● Record extracts:
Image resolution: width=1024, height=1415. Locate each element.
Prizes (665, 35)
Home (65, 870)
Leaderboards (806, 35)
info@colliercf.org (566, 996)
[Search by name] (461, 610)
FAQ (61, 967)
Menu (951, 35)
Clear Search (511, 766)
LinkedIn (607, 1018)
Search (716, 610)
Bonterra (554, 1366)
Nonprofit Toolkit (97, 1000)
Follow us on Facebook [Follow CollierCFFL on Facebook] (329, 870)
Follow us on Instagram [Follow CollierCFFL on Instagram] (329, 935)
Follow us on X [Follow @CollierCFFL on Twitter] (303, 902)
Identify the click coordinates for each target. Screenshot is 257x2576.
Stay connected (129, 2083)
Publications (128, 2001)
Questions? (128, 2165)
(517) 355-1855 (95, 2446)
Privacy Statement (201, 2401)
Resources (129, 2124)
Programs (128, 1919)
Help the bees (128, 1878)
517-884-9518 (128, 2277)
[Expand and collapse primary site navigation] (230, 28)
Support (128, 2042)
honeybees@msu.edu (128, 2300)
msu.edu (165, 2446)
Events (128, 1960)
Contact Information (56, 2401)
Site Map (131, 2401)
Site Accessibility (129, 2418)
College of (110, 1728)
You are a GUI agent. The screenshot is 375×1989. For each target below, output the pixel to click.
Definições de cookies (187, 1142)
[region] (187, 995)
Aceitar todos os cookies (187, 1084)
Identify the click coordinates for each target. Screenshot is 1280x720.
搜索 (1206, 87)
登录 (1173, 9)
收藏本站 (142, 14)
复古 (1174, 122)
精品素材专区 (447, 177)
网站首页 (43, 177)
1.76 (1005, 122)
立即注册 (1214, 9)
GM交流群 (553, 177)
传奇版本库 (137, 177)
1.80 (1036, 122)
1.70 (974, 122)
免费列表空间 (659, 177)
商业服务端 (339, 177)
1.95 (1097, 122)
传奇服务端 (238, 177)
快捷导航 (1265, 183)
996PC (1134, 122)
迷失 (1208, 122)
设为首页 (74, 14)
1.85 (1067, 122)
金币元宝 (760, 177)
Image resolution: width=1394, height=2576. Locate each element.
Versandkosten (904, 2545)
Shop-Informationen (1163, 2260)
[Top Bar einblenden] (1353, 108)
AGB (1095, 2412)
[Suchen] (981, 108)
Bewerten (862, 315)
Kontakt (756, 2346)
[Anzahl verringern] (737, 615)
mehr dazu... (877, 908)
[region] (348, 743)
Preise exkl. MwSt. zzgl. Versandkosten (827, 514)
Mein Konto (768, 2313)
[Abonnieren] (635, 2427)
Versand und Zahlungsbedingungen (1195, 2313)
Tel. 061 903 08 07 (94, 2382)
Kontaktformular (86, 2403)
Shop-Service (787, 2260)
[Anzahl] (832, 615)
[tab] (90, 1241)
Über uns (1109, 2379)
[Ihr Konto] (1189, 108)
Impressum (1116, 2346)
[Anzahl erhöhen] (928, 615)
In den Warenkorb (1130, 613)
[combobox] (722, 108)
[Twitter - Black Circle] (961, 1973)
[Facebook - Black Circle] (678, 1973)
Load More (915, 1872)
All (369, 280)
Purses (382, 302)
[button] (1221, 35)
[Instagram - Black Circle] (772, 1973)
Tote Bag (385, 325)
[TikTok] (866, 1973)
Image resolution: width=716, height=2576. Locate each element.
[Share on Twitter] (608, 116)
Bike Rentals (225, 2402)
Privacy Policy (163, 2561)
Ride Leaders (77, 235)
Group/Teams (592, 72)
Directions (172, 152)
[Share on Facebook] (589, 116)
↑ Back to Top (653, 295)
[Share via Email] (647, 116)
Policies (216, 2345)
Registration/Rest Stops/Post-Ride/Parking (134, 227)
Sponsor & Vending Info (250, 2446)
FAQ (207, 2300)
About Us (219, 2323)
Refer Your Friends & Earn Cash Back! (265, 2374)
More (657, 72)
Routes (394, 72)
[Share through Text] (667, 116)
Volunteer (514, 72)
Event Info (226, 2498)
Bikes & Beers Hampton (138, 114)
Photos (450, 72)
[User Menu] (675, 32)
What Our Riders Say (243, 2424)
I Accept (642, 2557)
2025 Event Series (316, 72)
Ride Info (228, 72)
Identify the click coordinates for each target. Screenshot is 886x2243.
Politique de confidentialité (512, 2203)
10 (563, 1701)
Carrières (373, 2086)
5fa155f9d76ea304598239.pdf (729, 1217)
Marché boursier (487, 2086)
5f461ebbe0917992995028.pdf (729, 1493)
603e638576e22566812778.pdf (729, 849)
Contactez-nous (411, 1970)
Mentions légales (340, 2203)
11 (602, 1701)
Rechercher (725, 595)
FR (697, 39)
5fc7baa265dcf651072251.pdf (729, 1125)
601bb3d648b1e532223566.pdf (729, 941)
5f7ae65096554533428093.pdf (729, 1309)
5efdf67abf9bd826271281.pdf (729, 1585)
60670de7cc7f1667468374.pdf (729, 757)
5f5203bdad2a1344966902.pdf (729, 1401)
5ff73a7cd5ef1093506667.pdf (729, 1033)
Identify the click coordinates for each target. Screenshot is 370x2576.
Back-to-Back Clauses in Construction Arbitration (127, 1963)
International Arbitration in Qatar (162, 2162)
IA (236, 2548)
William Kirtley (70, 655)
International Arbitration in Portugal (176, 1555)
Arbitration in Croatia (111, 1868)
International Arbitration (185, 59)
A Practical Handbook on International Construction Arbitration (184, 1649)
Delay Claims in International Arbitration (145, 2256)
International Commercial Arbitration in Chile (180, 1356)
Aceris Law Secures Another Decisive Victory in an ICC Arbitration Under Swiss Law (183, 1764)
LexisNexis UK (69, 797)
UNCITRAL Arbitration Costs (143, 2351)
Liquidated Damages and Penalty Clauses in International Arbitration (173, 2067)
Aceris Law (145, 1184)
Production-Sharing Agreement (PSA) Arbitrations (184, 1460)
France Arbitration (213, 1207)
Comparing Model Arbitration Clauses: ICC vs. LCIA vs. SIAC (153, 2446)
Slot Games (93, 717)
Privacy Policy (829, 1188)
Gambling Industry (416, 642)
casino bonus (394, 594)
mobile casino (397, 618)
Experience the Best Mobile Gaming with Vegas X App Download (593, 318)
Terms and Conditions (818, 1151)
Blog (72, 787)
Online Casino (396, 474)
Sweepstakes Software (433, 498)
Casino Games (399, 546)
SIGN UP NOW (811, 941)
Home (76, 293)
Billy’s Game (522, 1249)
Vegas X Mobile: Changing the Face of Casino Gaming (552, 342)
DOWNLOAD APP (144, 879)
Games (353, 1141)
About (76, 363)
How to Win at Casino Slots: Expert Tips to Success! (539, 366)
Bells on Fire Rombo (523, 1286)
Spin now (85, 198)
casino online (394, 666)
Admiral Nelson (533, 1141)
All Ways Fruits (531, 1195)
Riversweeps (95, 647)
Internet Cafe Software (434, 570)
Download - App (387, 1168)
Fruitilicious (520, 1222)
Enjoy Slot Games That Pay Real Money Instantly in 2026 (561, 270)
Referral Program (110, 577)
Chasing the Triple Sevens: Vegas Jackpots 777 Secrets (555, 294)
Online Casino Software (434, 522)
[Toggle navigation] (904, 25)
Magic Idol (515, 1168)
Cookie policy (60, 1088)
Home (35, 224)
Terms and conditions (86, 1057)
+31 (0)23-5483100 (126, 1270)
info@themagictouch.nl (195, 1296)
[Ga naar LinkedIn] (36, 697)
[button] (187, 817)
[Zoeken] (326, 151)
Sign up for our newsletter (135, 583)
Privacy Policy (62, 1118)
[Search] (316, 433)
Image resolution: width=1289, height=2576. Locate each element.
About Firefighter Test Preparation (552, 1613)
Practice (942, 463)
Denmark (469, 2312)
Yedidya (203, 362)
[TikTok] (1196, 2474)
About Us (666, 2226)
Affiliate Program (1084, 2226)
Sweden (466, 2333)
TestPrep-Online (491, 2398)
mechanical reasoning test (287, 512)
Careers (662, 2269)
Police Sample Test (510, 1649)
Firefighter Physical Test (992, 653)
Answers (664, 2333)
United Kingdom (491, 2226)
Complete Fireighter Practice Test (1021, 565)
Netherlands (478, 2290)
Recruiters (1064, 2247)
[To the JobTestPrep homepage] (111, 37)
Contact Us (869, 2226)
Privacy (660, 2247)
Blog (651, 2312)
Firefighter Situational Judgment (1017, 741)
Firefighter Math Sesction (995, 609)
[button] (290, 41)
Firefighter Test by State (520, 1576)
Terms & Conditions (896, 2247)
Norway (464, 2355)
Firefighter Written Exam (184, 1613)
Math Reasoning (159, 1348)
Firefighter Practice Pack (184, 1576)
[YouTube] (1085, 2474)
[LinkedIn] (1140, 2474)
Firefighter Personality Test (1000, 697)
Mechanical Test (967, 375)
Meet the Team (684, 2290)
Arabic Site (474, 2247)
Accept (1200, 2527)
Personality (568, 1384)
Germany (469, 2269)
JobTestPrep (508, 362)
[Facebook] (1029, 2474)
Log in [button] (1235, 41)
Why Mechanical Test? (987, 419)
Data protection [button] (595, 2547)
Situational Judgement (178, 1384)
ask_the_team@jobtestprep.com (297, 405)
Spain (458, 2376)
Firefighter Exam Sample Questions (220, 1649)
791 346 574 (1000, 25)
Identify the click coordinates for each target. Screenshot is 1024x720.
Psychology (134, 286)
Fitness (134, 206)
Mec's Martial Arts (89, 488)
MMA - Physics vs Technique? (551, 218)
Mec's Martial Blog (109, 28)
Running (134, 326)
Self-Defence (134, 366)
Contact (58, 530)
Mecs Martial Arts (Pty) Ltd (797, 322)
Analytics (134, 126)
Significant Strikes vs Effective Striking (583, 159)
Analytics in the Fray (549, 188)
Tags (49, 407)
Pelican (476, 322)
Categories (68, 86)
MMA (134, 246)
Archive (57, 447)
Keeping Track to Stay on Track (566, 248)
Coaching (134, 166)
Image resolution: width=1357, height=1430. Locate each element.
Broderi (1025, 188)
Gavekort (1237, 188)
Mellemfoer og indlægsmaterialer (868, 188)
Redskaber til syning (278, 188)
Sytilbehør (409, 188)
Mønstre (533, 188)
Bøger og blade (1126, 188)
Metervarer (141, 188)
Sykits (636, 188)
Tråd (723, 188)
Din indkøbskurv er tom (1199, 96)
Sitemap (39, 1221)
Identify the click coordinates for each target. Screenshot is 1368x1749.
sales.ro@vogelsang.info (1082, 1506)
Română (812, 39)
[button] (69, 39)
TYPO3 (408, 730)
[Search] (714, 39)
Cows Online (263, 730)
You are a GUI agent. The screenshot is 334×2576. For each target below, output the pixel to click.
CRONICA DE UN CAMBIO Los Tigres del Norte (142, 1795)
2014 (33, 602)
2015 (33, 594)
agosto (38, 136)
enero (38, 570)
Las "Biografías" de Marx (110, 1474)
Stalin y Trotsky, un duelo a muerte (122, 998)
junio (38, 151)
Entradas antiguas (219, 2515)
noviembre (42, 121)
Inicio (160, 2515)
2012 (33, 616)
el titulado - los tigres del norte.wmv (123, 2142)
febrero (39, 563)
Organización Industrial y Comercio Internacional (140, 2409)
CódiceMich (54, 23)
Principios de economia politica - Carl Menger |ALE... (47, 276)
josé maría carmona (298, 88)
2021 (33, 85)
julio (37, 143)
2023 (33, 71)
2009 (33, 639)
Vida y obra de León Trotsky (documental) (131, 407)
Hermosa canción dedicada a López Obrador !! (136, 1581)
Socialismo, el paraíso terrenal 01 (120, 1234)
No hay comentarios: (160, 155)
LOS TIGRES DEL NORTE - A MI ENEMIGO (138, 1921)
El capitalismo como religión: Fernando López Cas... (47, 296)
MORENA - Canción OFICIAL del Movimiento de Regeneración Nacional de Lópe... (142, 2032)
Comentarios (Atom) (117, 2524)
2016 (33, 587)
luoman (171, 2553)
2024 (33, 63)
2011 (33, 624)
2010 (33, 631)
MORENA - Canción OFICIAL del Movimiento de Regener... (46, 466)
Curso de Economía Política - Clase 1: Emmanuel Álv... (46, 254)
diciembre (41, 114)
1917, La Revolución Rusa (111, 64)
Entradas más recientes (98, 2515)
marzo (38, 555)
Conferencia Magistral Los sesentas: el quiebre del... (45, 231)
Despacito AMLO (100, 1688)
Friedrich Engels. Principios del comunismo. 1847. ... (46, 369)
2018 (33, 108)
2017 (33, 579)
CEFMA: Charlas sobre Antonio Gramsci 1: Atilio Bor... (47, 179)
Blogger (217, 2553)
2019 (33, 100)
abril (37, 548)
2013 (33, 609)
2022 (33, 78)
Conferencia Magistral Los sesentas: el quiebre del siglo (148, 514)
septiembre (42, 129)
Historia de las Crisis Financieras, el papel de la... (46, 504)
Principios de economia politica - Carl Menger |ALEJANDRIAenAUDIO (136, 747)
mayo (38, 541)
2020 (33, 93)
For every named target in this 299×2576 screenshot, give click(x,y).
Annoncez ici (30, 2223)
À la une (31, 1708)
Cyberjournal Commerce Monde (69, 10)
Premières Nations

● Stated task: Quote the listing lines starting at the one containing "Carrières (373, 2086)" and ending at the one containing "LexisNexis UK (69, 797)", both included.

● The reply:
Carrières (373, 2086)
5fa155f9d76ea304598239.pdf (729, 1217)
Marché boursier (487, 2086)
5f461ebbe0917992995028.pdf (729, 1493)
603e638576e22566812778.pdf (729, 849)
Contactez-nous (411, 1970)
Mentions légales (340, 2203)
11 (602, 1701)
Rechercher (725, 595)
FR (697, 39)
5fc7baa265dcf651072251.pdf (729, 1125)
601bb3d648b1e532223566.pdf (729, 941)
5f7ae65096554533428093.pdf (729, 1309)
5efdf67abf9bd826271281.pdf (729, 1585)
60670de7cc7f1667468374.pdf (729, 757)
5f5203bdad2a1344966902.pdf (729, 1401)
5ff73a7cd5ef1093506667.pdf (729, 1033)
Identify the click coordinates for each target. Screenshot is 370x2576.
Back-to-Back Clauses in Construction Arbitration (127, 1963)
International Arbitration in Qatar (162, 2162)
IA (236, 2548)
William Kirtley (70, 655)
International Arbitration in Portugal (176, 1555)
Arbitration in Croatia (111, 1868)
International Arbitration (185, 59)
A Practical Handbook on International Construction Arbitration (184, 1649)
Delay Claims in International Arbitration (145, 2256)
International Commercial Arbitration in Chile (180, 1356)
Aceris Law Secures Another Decisive Victory in an ICC Arbitration Under Swiss Law (183, 1764)
LexisNexis UK (69, 797)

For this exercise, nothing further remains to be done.